I’m eating something yummy right now. Right as I type this, I’m eating dinner. Yes, it’s late — 10 p.m. But that’s how I roll some days. So, I’m so excited about it I had to blog right away. And all the credit goes to Rebekah at PDX Food Love. Kudos to her for this yummy yummy recipe.
So, I saw her recipe that involved cranberries, and I knew I had to try it … because we have a bag of fresh cranberries. Cranberries are great, but I can only eat so many of them plain. Like probably about five.
I knew I had most of the ingredients in Rebekah’s recipe. But I didn’t have parsley. She called it Couscous with Cranberries, Apples and Parsley. So I’d have to figure something else out. Oh, and another important note, I didn’t have couscous either. But I DID have quinoa. So, I decided to go for it.
Other substitutions I made:
• finely chopped kale for parsley (just to add some green)
• water for vegetable stock (I was just lazy)
• red wine vinegar for cider vinegar (I seem to never have cider vinegar when I need it!)

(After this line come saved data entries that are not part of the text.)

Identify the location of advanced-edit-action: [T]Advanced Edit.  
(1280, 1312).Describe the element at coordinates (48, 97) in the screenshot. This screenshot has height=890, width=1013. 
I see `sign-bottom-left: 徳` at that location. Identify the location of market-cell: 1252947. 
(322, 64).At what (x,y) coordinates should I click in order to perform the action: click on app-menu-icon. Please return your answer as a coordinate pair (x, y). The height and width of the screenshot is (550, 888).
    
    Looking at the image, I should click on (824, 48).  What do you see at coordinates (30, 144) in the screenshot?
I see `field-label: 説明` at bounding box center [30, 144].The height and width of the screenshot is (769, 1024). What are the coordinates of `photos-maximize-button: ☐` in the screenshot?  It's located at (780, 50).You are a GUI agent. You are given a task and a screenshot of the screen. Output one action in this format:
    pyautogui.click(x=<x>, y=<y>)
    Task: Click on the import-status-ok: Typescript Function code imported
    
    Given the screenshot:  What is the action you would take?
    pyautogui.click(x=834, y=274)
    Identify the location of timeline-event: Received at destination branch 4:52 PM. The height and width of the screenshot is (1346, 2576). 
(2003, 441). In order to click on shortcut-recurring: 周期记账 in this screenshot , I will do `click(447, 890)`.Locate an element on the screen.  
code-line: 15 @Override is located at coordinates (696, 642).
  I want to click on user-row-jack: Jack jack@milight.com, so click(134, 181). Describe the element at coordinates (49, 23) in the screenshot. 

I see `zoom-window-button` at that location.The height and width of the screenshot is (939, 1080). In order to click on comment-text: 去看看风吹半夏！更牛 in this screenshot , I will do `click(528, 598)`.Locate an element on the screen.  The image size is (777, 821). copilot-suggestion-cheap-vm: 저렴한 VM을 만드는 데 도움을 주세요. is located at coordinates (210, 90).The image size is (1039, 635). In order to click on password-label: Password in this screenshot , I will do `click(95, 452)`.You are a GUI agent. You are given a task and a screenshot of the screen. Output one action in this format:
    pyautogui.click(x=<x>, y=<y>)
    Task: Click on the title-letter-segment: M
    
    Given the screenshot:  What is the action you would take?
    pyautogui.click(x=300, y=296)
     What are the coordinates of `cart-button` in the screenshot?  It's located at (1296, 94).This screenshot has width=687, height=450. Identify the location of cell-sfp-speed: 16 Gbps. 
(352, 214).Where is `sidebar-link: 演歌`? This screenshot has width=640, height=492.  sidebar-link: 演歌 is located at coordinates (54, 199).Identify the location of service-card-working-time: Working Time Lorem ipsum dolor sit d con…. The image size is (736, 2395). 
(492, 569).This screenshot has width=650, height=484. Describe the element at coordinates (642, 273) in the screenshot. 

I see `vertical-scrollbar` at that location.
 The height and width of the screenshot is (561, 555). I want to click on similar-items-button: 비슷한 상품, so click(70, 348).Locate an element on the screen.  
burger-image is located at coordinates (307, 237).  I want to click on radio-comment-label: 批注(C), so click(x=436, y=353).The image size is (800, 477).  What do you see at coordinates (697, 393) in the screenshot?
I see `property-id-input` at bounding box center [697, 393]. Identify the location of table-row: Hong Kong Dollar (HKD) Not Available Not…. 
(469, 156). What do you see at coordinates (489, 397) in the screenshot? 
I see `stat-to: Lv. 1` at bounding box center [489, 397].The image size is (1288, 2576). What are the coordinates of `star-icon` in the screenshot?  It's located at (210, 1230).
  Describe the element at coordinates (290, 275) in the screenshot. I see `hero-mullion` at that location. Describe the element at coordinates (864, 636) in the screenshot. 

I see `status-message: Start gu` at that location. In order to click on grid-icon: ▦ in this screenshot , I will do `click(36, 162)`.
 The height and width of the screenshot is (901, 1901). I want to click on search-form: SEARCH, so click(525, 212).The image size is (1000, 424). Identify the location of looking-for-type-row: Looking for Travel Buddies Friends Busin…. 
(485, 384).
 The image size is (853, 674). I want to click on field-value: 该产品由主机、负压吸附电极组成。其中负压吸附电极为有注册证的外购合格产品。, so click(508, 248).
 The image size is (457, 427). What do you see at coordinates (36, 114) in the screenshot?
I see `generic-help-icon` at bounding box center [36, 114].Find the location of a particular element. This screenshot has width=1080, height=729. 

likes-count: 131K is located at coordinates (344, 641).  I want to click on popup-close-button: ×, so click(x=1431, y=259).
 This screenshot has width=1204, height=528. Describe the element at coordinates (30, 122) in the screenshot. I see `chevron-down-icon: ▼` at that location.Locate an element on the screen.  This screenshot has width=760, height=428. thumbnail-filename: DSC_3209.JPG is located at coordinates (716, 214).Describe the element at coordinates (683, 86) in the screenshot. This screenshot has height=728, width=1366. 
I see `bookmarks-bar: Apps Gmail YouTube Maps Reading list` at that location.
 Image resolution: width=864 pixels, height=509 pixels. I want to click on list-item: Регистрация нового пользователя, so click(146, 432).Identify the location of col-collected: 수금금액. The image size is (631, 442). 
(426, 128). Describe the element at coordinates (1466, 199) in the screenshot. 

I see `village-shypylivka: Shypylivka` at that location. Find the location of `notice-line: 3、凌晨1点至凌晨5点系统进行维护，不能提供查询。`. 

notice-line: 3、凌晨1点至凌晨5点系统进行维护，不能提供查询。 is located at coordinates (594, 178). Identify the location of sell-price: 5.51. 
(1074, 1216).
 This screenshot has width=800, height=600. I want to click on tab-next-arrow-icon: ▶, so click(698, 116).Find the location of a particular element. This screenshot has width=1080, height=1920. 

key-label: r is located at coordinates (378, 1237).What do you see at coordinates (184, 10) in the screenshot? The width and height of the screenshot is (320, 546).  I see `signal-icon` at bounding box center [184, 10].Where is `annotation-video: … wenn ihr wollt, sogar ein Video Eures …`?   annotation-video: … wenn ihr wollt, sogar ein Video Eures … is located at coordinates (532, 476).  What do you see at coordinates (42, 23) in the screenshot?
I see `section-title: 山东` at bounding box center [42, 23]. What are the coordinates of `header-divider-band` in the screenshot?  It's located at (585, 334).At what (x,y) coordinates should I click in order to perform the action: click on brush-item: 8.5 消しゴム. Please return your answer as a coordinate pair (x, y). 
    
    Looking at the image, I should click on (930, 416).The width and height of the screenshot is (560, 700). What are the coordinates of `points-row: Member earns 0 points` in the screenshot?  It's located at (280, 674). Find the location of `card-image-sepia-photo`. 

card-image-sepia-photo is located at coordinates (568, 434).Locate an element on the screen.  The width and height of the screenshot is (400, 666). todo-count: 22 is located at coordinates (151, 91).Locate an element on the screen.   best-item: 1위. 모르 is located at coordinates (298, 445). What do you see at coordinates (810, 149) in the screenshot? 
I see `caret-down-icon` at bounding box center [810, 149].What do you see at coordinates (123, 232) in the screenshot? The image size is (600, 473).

Oh, and here’s where Rebekah got her inspiration.
The outcome was glorious (see below). And now there are leftovers. Oh, and I think this was the perfect way to bring in December … with a dish that LOOKS like Christmas. I call my version Quinoa with Cranberries, Apples and Kale.
Disclaimer: I don’t usually use all caps. That’s how excited I am about this. So yummy and easy and healthy … and wonderful at 10 p.m. when you haven’t had dinner yet.